(Data excerpts)
=-=-=-=-=

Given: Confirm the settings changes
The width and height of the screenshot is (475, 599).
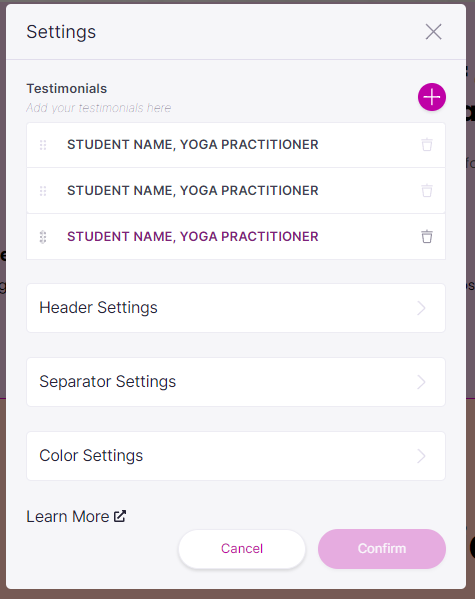Looking at the screenshot, I should (382, 549).
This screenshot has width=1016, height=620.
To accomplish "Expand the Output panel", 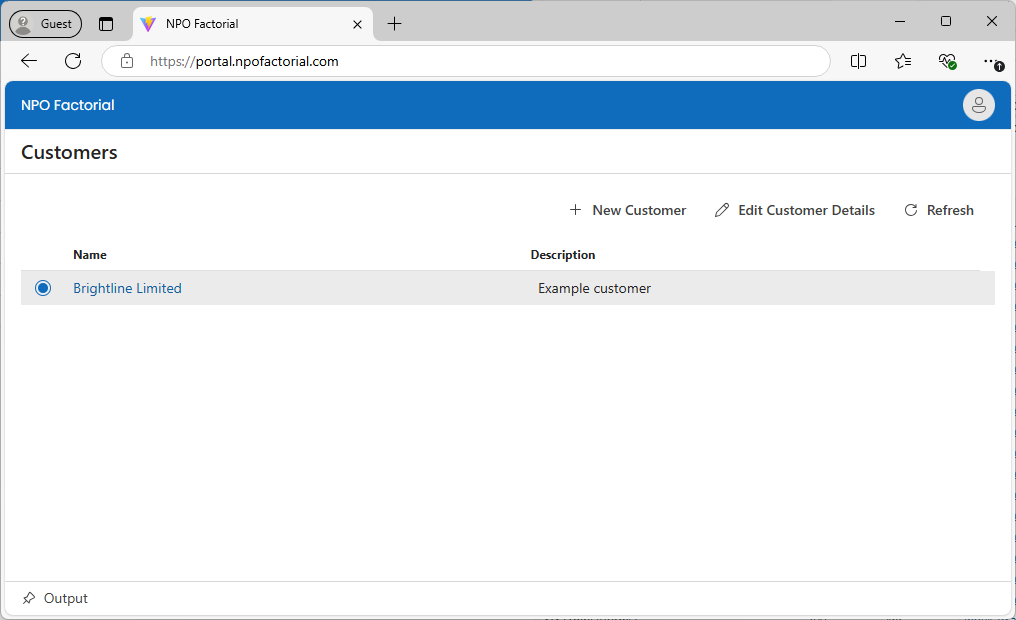I will [x=66, y=598].
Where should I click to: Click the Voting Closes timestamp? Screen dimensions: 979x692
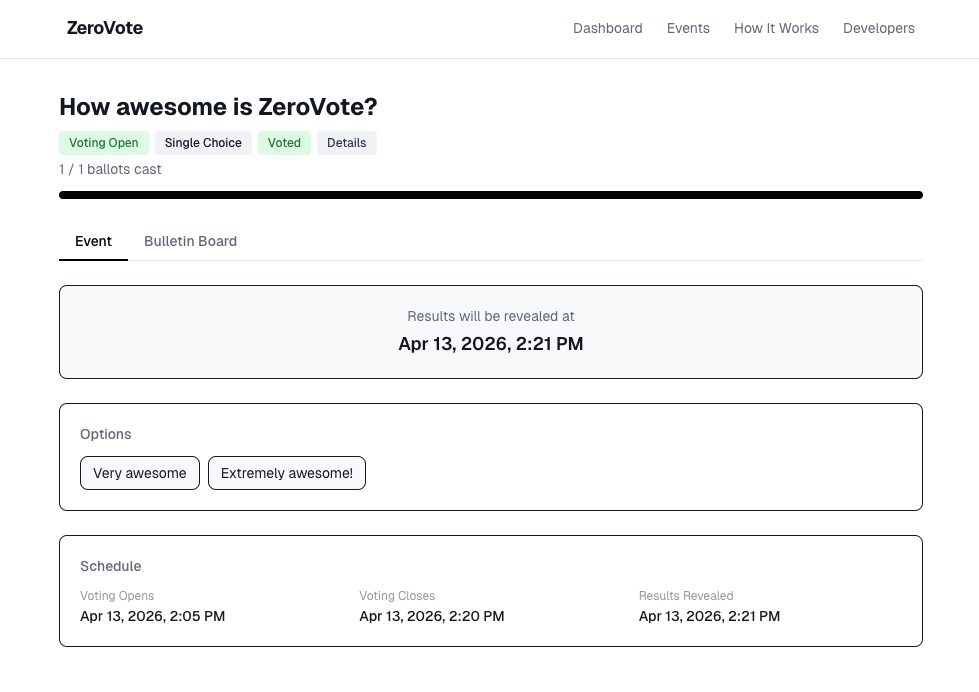[431, 616]
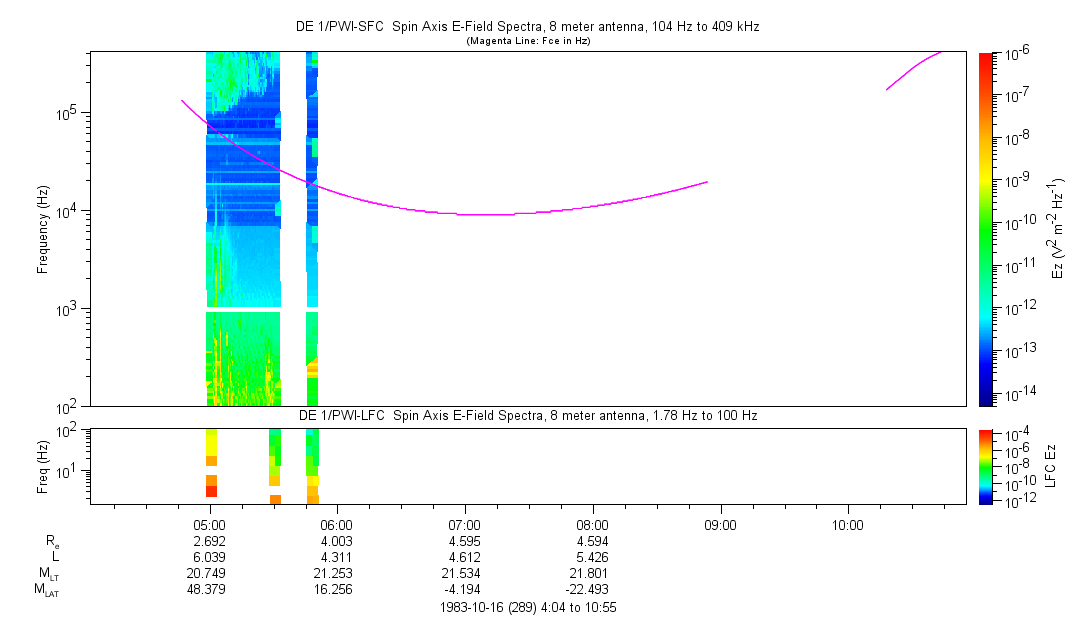Click the Re value 4.595
The height and width of the screenshot is (620, 1083).
coord(464,541)
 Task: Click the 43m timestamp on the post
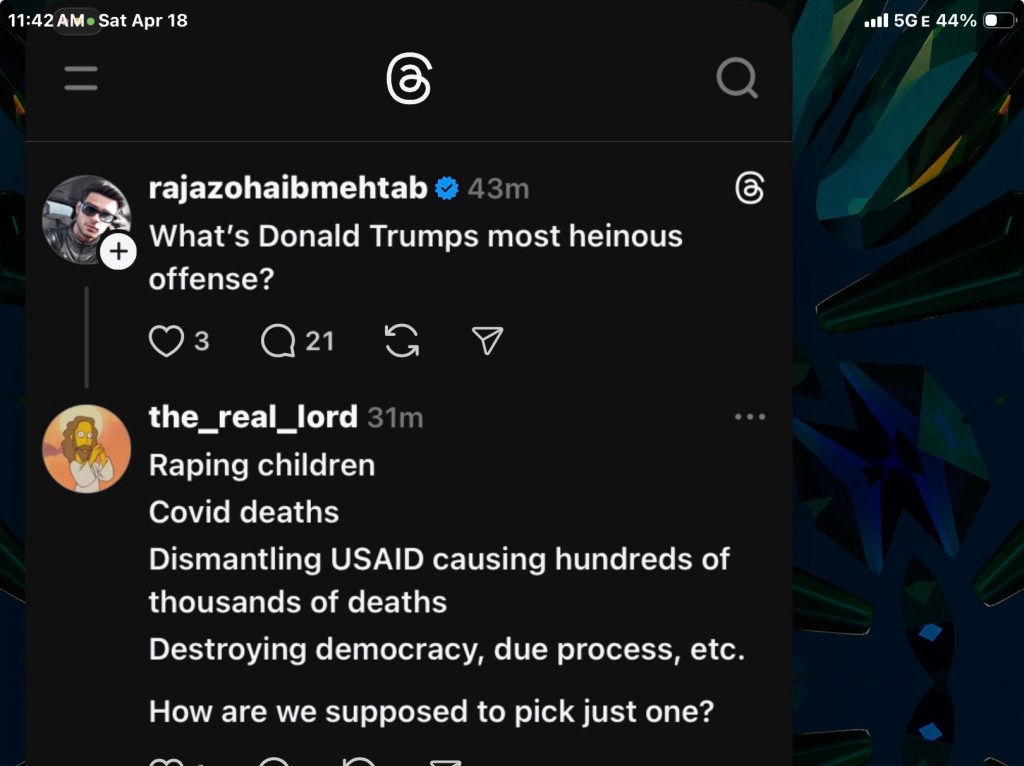coord(498,188)
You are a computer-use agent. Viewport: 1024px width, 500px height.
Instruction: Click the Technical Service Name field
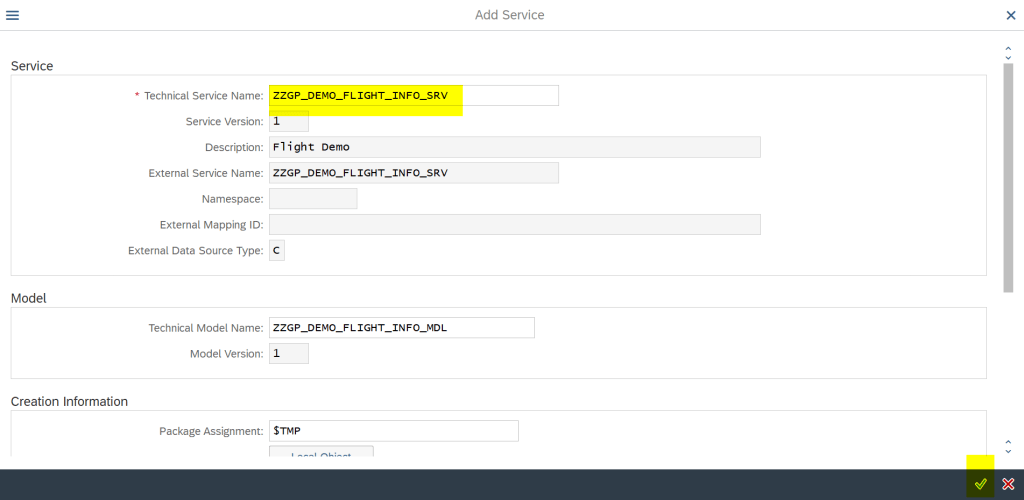coord(413,96)

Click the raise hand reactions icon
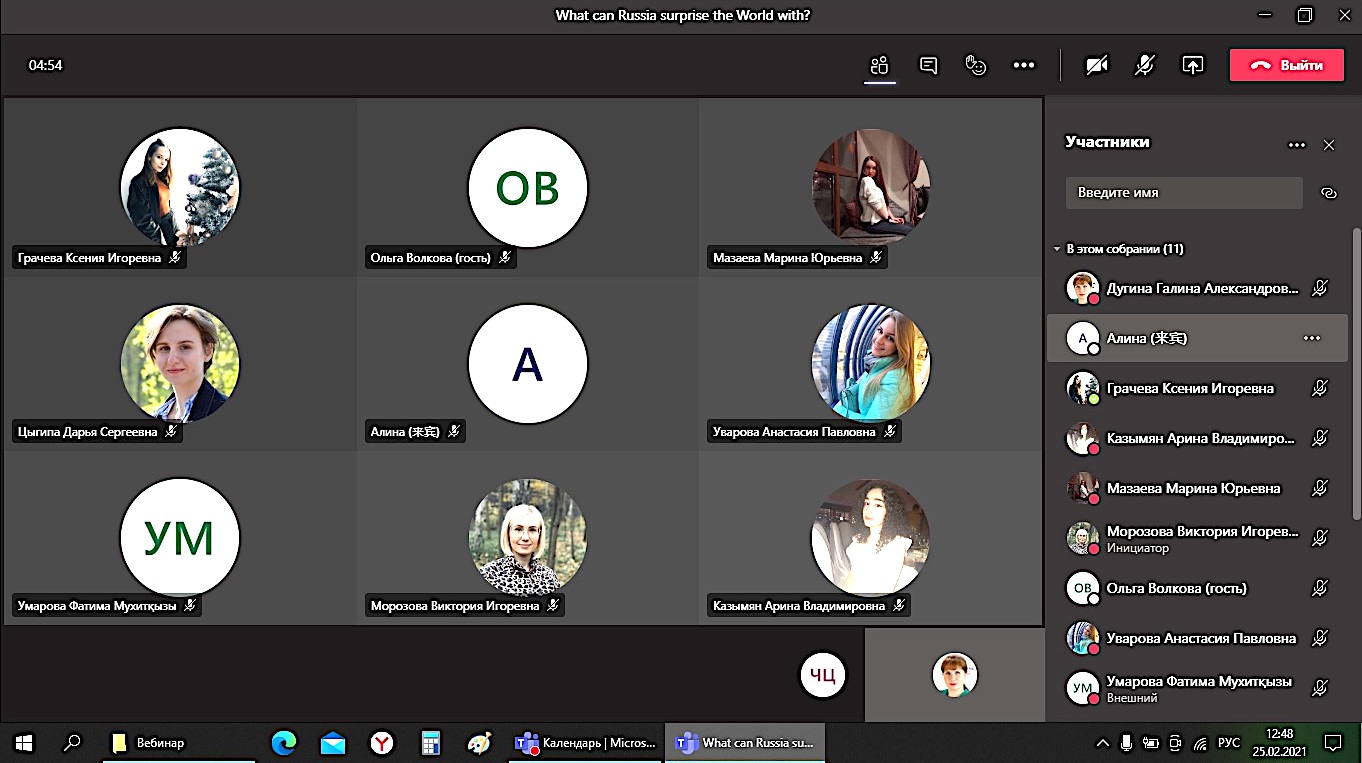(975, 65)
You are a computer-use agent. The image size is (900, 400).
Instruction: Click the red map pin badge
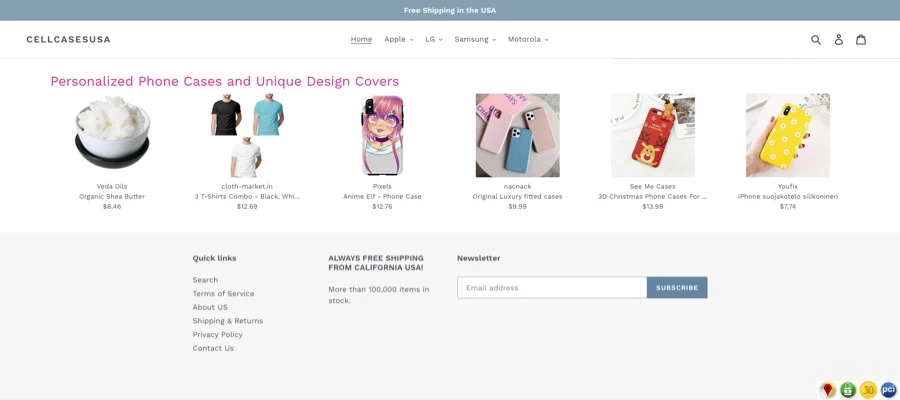click(828, 389)
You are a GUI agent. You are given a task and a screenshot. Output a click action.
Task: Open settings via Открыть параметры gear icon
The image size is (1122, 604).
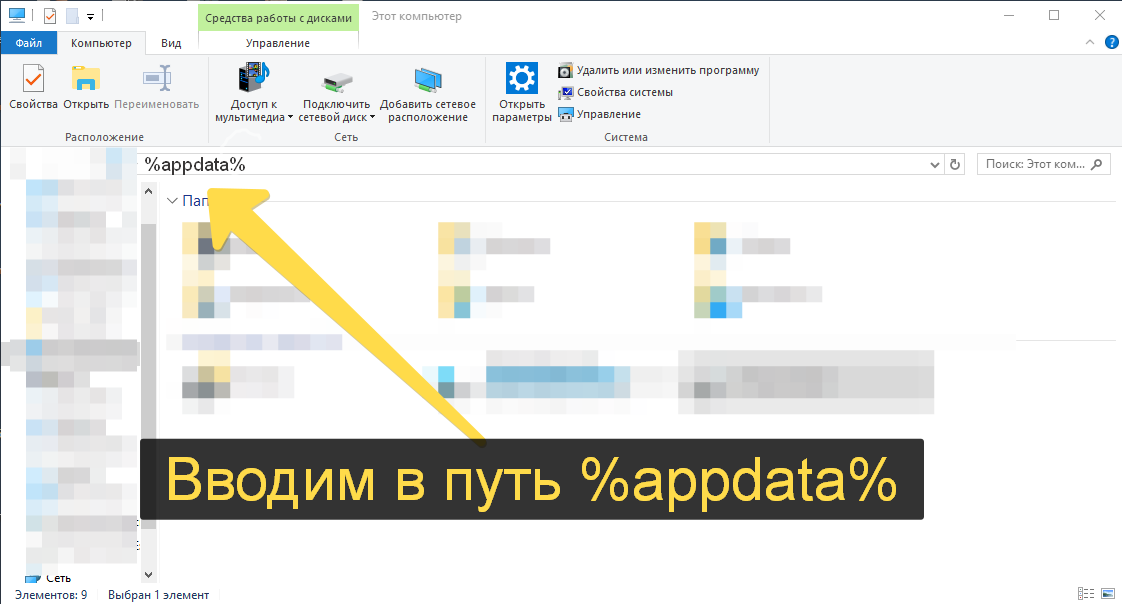(521, 91)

=-=-=-=-=

- **DESCRIPTION OF THE TASK**:
Copy every line above that holds the word "settings".

- **YOUR SOLUTION**:
Given: Confirm the settings changes
Task: Open settings via Открыть параметры gear icon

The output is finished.